Chronic ethanol exposure inhibits insulin and IGF-1 stimulated amino acid uptake in cultured human placental trophoblasts.

Maternal alcohol abuse during pregnancy can lead to abnormalities in fetal development, sometimes manifested as the fetal alcohol syndrome (FAS). Although intrauterine growth retardation is a hallmark of FAS, the pathophysiology is not fully understood. A contributing factor may be altered placental function. In this study, the effect of long-term exposure to ethanol on subsequent amino acid uptake by the cultured human placental trophoblasts was examined. Both Na(+)-dependent and Na(+)-independent pathways for AIB uptake were measured. As reported previously, insulin and IGF-1 enhanced Na(+)-dependent AIB uptake. Exposure to ethanol had no effect on basal (nonhormone treated) AIB uptake.

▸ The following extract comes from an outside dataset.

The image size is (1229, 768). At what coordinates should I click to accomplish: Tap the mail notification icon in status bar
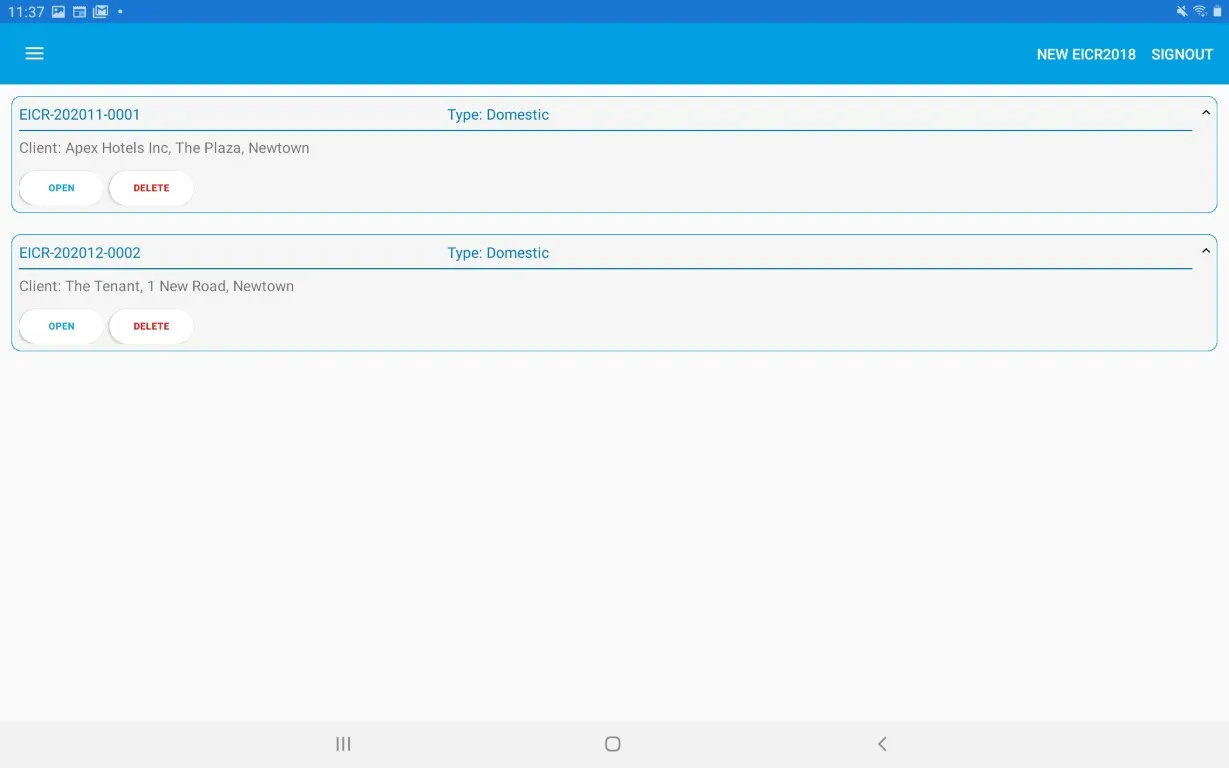(x=100, y=12)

However, 72-hr ethanol pretreatment of trophoblasts inhibited Na(+)-dependent AIB uptake under stimulation by insulin or IGF-1 in the absence of ethanol. Na(+)-independent uptake was not affected. Ethanol treatment had no effect on insulin or IGF-1 binding to cultured trophoblasts. These findings suggest that 72-hr ethanol treatment in cultured trophoblasts may affect postreceptor signal transduction in the insulin or IGF-1 pathways. Such changes have implications for the effect of ethanol on normal function of the human placenta, the major interface for maternal/fetal transfer of nutrients.